Best Photos from”About Time” 2020 Fashion Exhibit at the Met
About Time ran at the Met for only about three months last winter, during the height of travel restrictions and social distancing requirements that kept many visitors from experiencing it.
Which is really a shame, because not only was it a beautiful and immersive exhibit. It was also exactly right for the moment we were all living in.
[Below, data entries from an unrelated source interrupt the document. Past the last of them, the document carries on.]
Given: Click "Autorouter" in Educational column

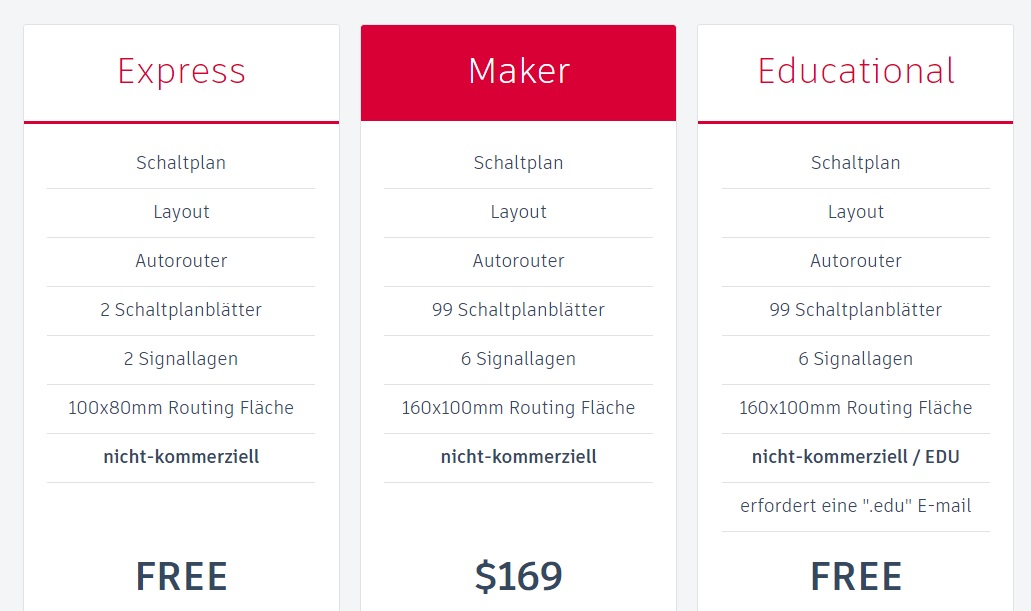Looking at the screenshot, I should tap(855, 261).
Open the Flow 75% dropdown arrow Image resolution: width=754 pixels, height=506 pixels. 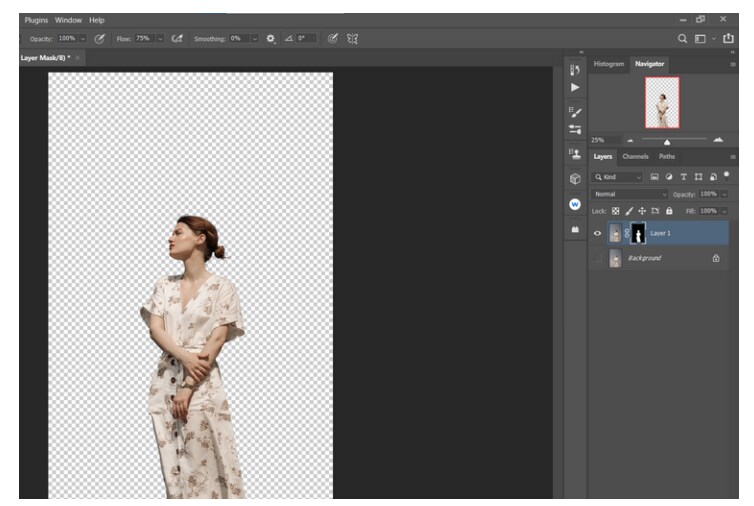(158, 38)
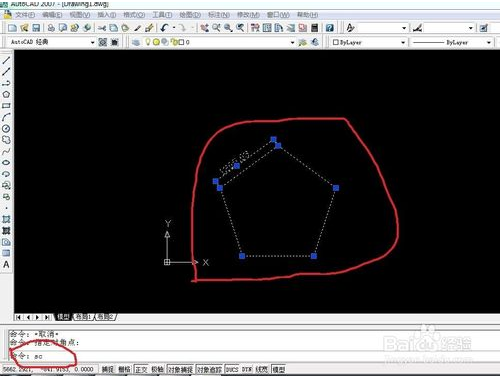Open the Help question mark icon
The width and height of the screenshot is (500, 376).
pyautogui.click(x=330, y=28)

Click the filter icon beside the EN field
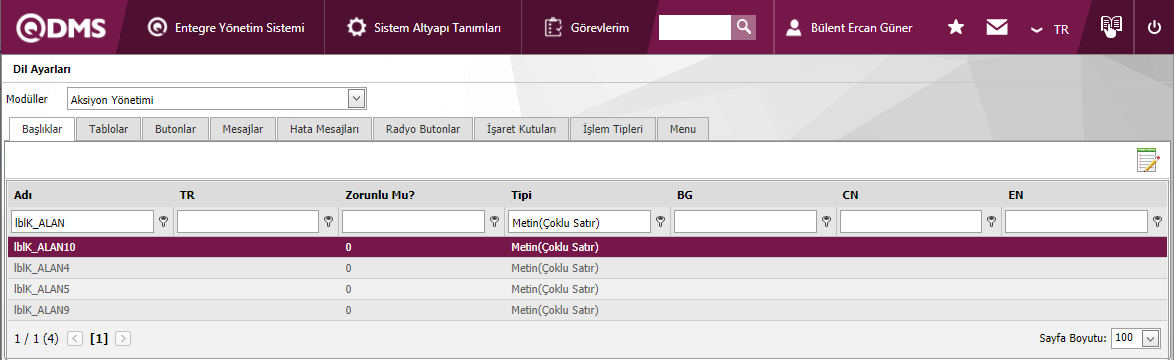[x=1158, y=222]

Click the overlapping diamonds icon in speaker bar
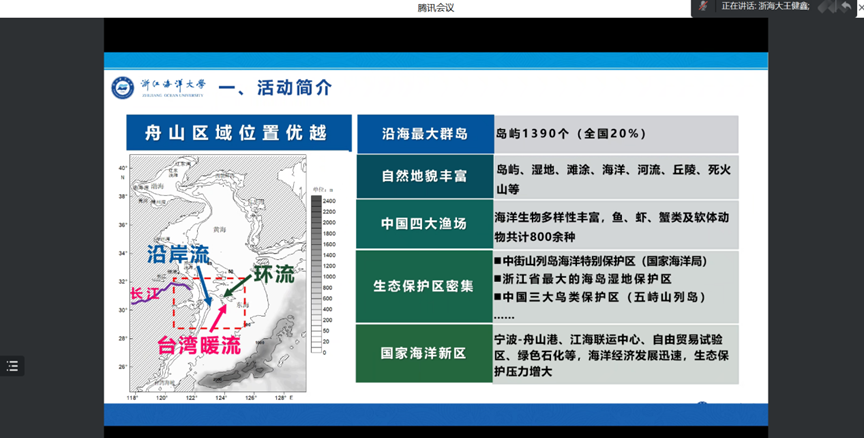coord(826,6)
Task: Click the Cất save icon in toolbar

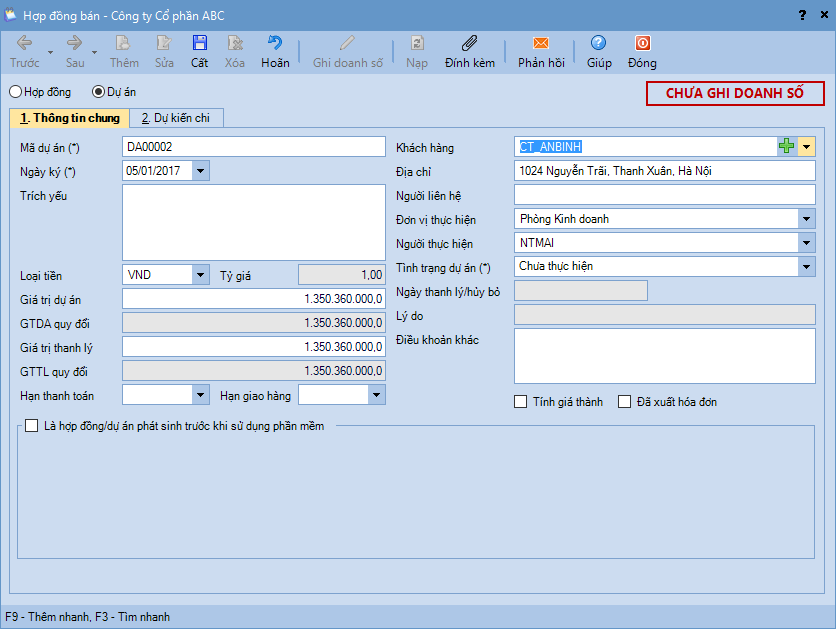Action: click(200, 44)
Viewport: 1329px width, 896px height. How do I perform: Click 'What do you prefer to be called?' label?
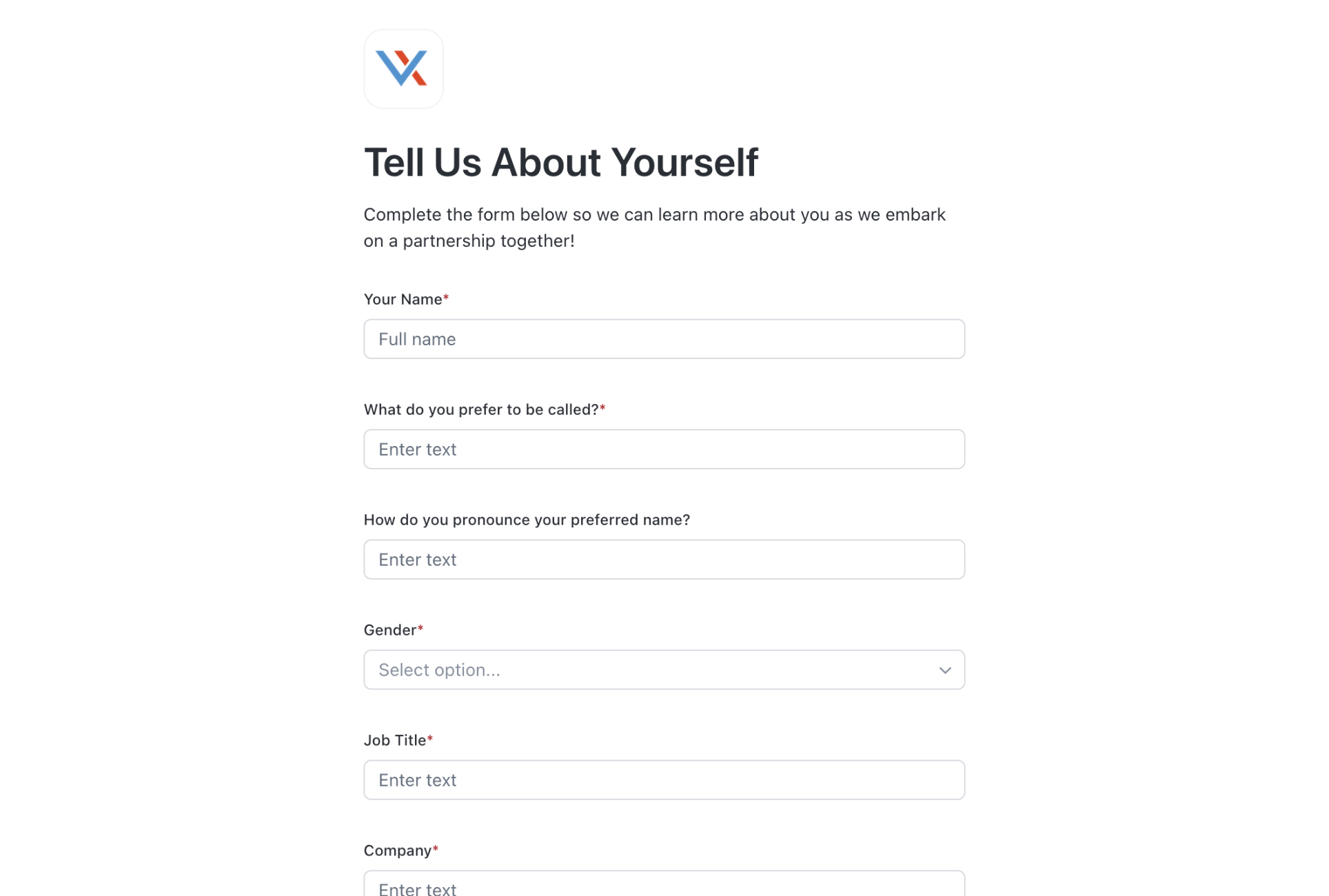(480, 409)
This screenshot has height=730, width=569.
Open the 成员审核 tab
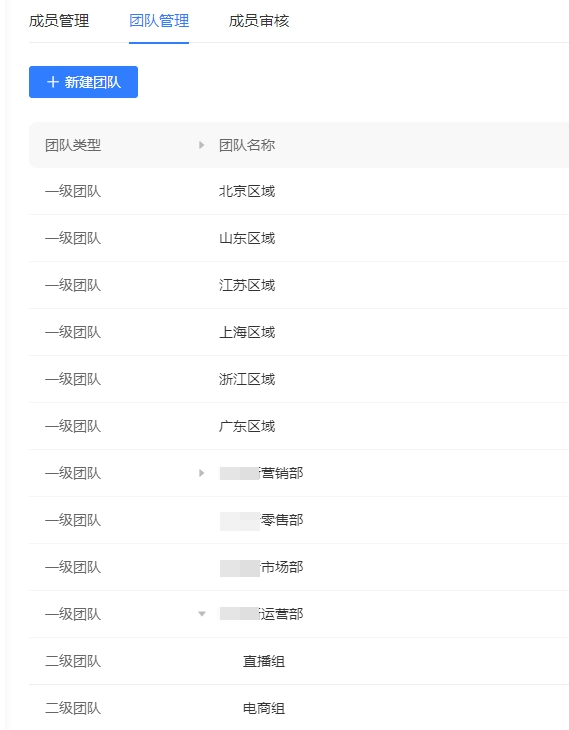point(259,21)
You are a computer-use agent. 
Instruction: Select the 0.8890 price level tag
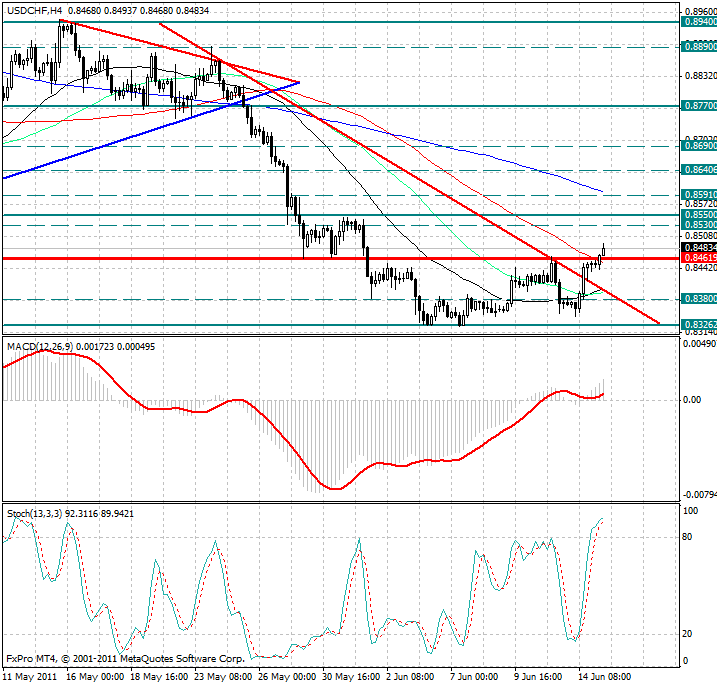click(x=698, y=46)
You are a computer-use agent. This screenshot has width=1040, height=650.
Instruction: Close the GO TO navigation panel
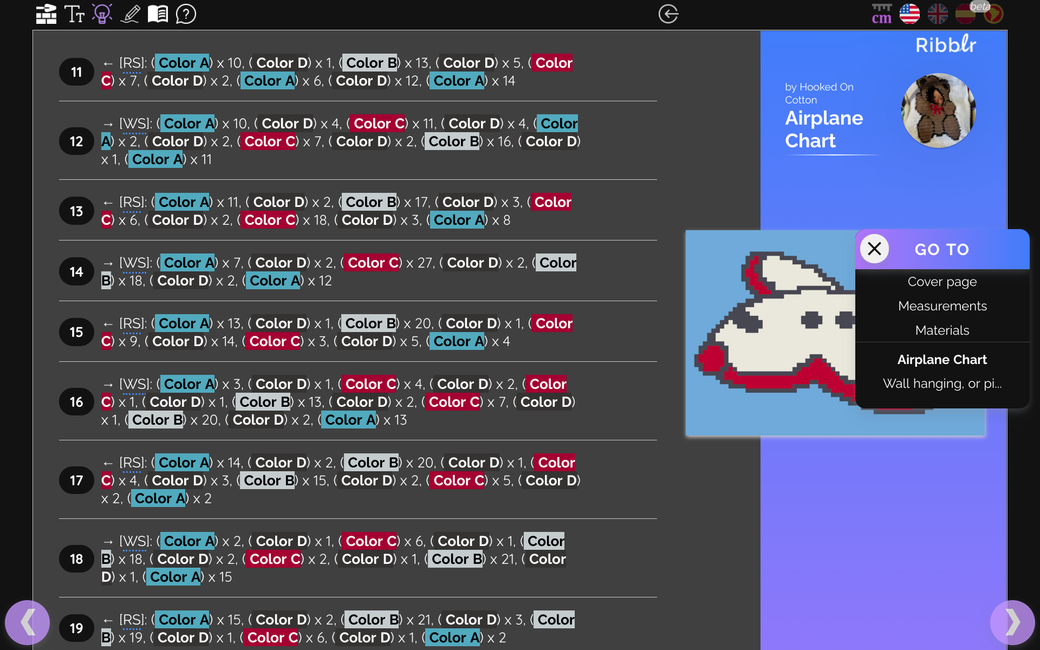pyautogui.click(x=874, y=249)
There’s no way that the curators – Andrew Bolton and Wendy Yu – could have known it at the time. But the themes of loss, eternity, the slippage of time and the preciousness of the present, the ideas that outlive us and the legends who leave behind a rich legacy. All of that and more felt so immediate and relevant when we saw this show that it took our breath away.
And made us cry.
But they were good, necessary tears.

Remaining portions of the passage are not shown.